• **TASK INPUTS**:
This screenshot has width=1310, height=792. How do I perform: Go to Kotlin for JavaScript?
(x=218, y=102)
* * *
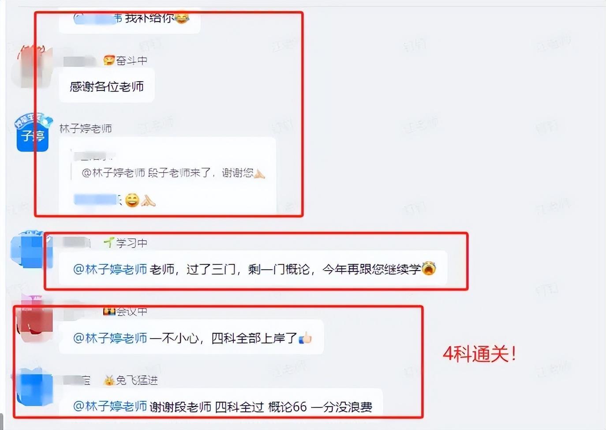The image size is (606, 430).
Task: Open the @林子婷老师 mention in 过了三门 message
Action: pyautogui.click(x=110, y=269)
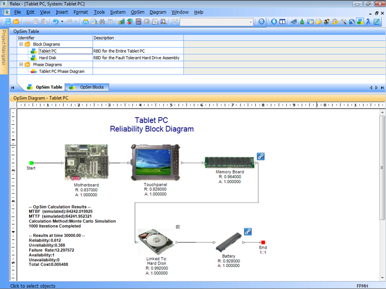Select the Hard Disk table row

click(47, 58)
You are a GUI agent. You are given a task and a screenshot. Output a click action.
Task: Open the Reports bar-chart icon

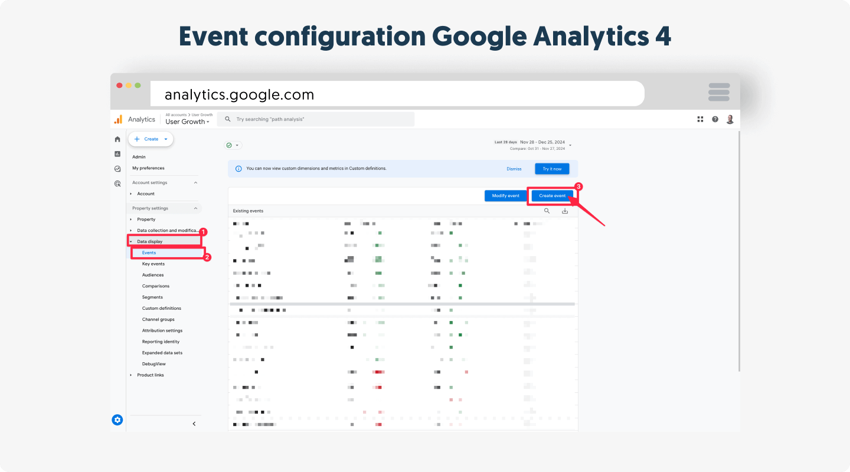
* * *
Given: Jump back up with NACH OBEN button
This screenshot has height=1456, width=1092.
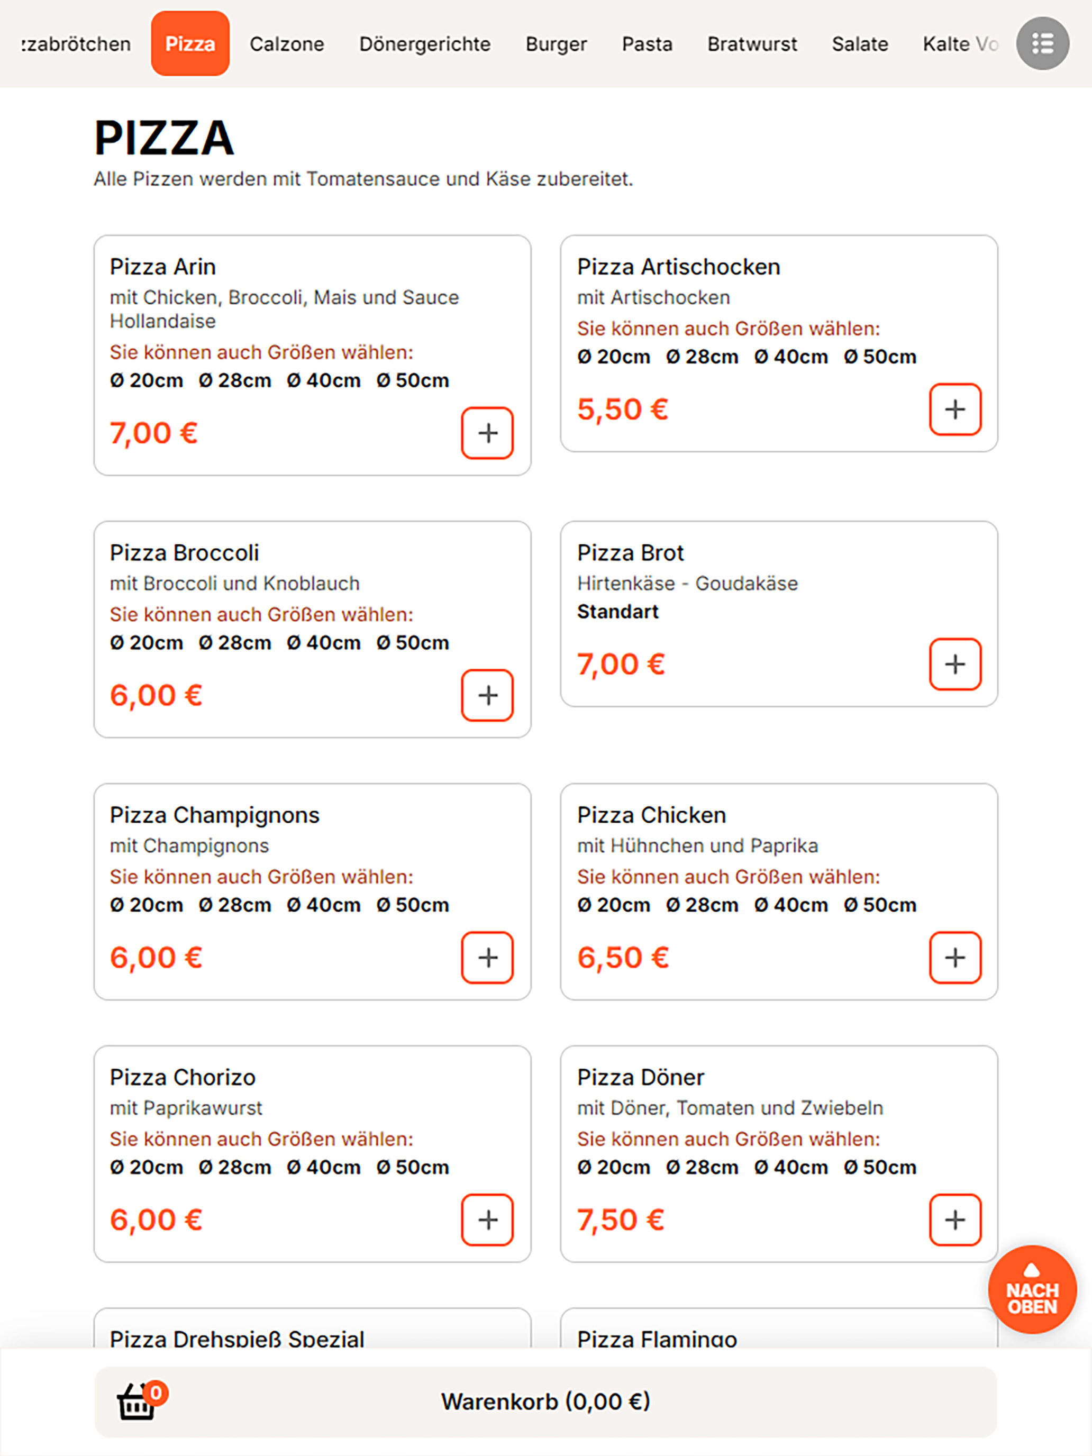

• **REQUIRED ACTION**:
Scan the lines above for "Given: Jump back up with NACH OBEN button" and for "This screenshot has height=1456, width=1092.". Repeat exactly the line holding each of them and every line in between.

• **RESULT OF THIS EXERCISE**:
Given: Jump back up with NACH OBEN button
This screenshot has height=1456, width=1092.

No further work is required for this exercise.